Genetically Modified Organism or GMO are living things that have been genetically altered using biotechnology. The exact point at which something becomes a GMO with this definition is a little tricky in part because it relies on the use of technology. What you define as biotechnology can significantly impact what is considered a GMO. Some thought questions:
- Is breeding a biotechnology and offspring of breeding a GMO?
- Is selection of offspring or sperm and egg based upon genetic screening that shows you the offsprings traits produce a GMO?
- Is mutating a organism by exposing it to radiation then genetic screening to see any new traits acquired from the radiation a GMO?
- Does DNA methylation, (when adding CH4, one carbon and 4 hydrogen to DNA can inhibit a gene from being expressed) produce a GMO?
- Is adding an additional copy of a gene to inhibit a trait (iRNA, a form of knockout) produce a GMO?
- Is taking out a gene (CRISPR) produce a GMO?
- Is inserting a gene from another organism produce a GMO?
As you can see there is a gradient to what we might consider to be a GMO. The point of this is not to confuse you into thinking a GMO is what it isn’t, but to understand it better. If you are dying to find out the answer; most countries and people would say a GMO would be everything after 3 or 4.
Many companies have started focusing on biotechnology and incorporating it into their business model. After Genentech emerged with the first compound produced from bacteria (insulin) pharmaceutical companies started partnering with biotech companies. You could call this the first wave of biotech adoption. The reason for this was that the return on resources spend to develop new drugs was declining. Pharmaceutical companies are spending more to develop less drugs. There are many reasons for this including: easy drug targets already developed, drugs have to be more profitable than the cost of going through approval, and drug companies want drugs that everyone can take (Blockbuster drugs). Pharmaceutical companies couldn’t develop drugs that would make a lot of money while still using the same technology, so in the 1990’s they turned to biotechnology companies to help them make drugs. This healed the business model of the pharmaceutical companies, however now it is threatening their existence like never before.

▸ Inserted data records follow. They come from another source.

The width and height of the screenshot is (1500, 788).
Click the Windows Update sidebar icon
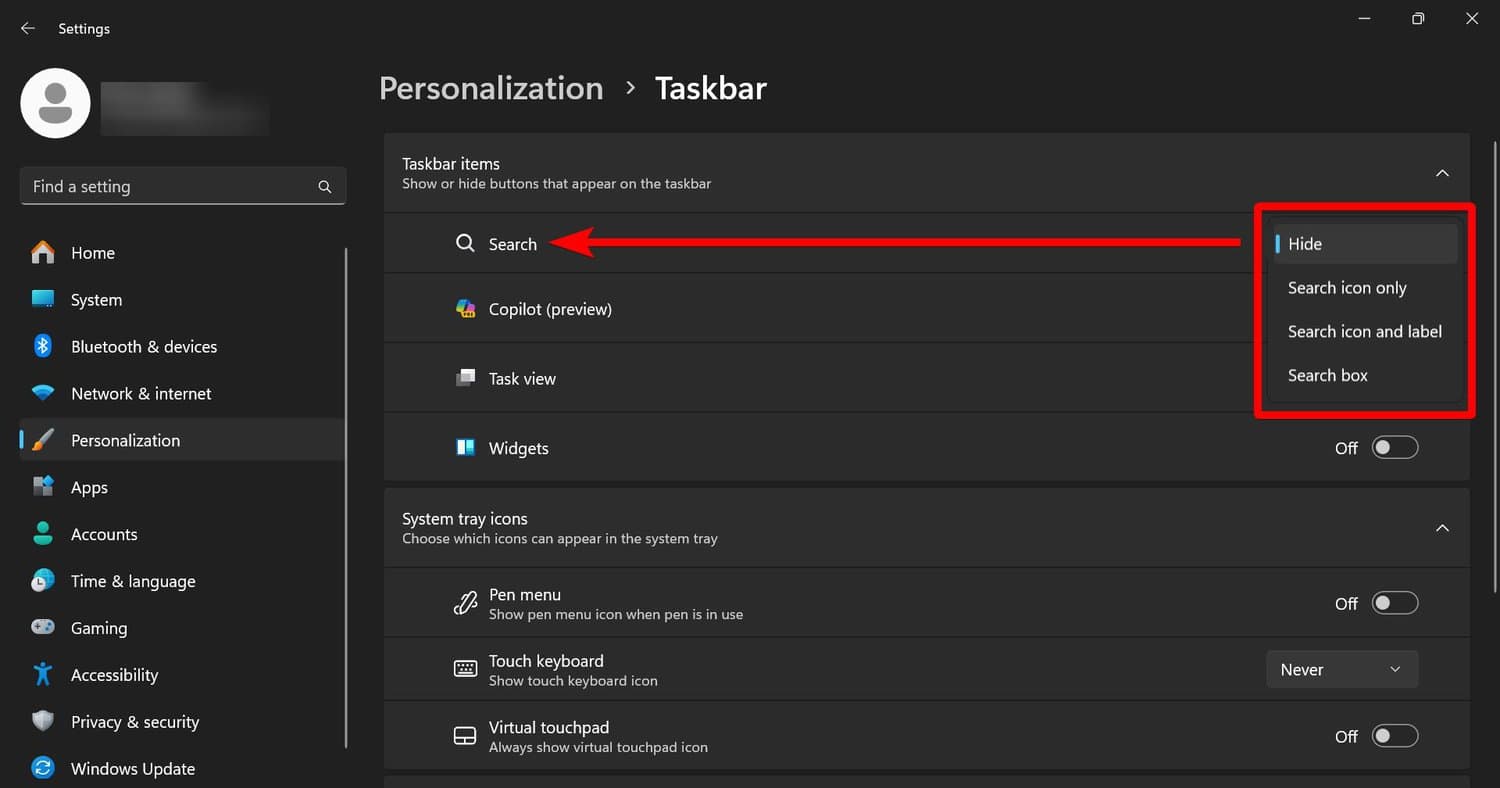click(43, 768)
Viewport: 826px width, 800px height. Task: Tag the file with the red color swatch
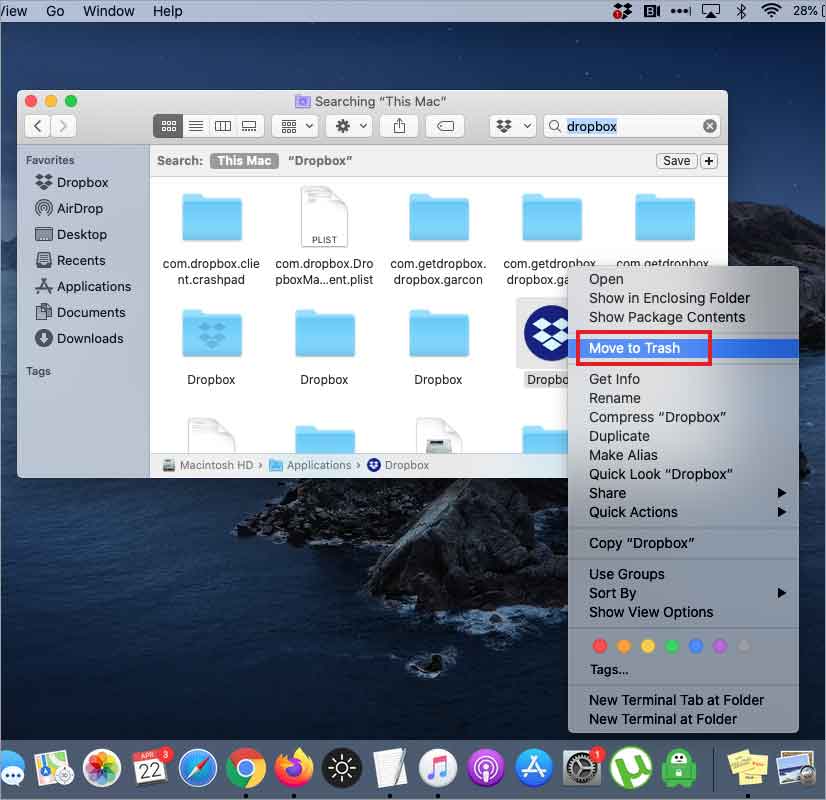(600, 646)
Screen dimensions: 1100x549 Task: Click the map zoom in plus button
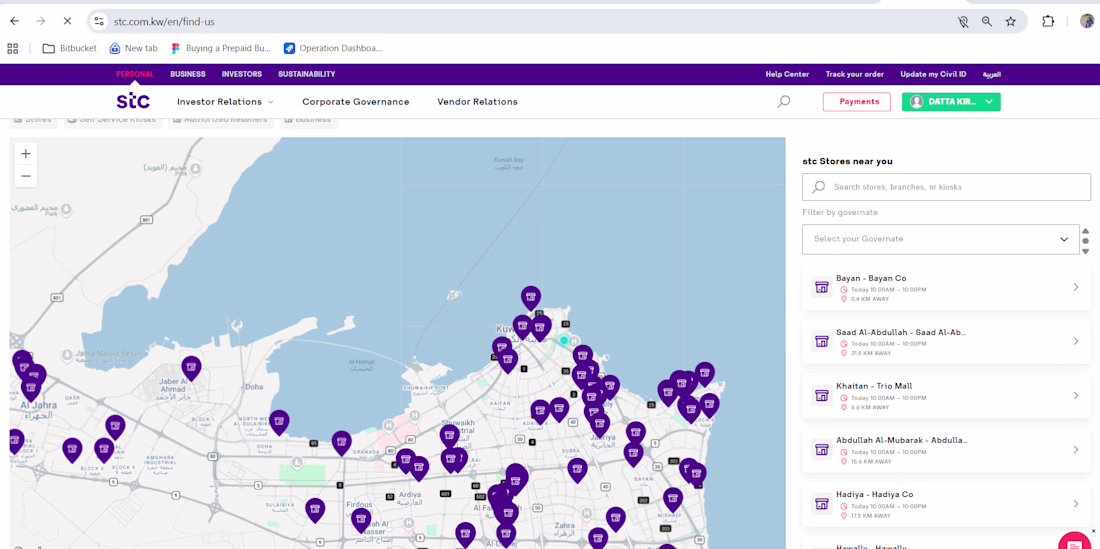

Before the existence of biotechnology companies (companies that focus on new technology), pharmaceutical companies only competed against themselves to make drugs. When Genentech created a drug without being a pharmaceutical company. It licensed it’s ability to create insulin to other companies so Genentech didn’t need to have the capacity to produce it. Biotech companies can now compete with pharmaceutical companies, then why are pharmaceutical companies still around? They will probably turn into what record and network television companies are today. These companies are still around because they have three things: access to an audience, networks, and resources. Record companies have relationships with radio stations and can encourage them to listen to and play a song. Television companies can have millions of people watching a new show. Both can gather resources such as writers, producers, and talent to make new products. And both have more resources than a kid with a youtube channel; recording studios, sets, props, and cash. Pharmaceutical companies will probably change their business model to be more like this.

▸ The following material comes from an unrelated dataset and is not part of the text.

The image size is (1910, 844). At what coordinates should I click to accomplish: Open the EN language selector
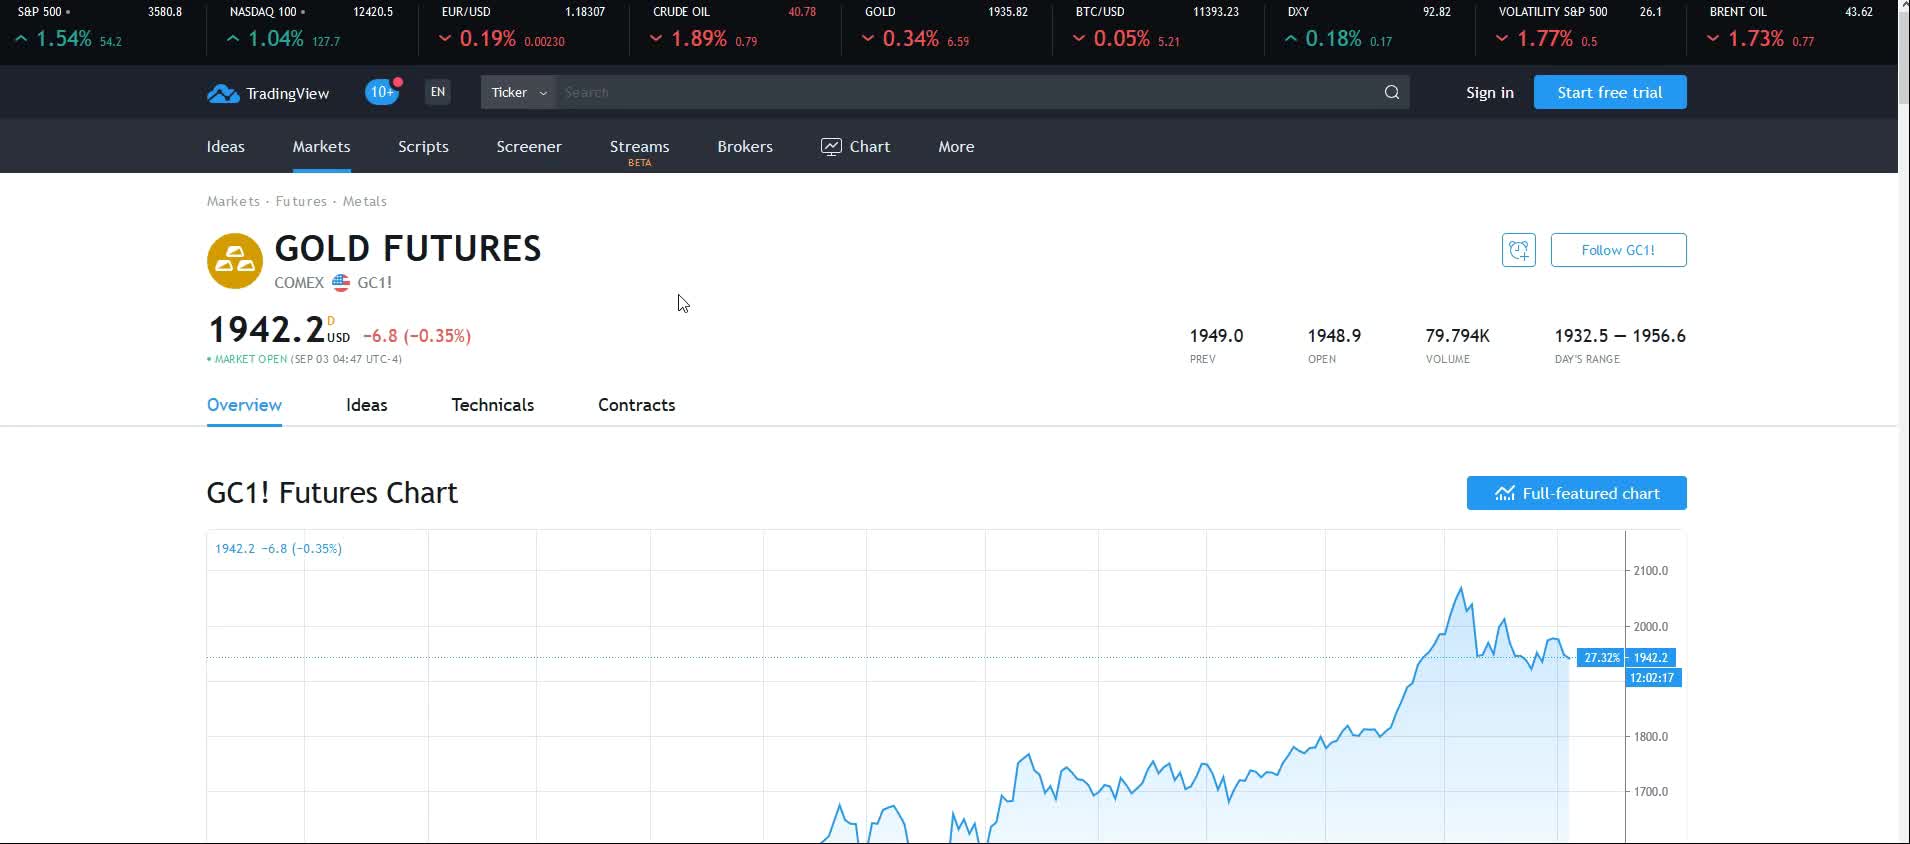click(x=438, y=92)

Just like record and television companies, pharmaceutical companies have all three things: access to audience, network, and resources. Pharmaceutical companies have relationships with doctors that biotech companies do not have. They can introduce drugs to these doctors and so that them prescribe them to patients. They are fluent in navigating the governmental regulation and have cash on hand. Currently pharmaceutical companies are buying biotech companies when they discover a promising drug or drug target, but as pharmaceutical companies become more averse they will want to buy part or all of the licensing rights from these companies. This will push the risk onto the biotech companies and require them to adapt and implement new technology just like they always have.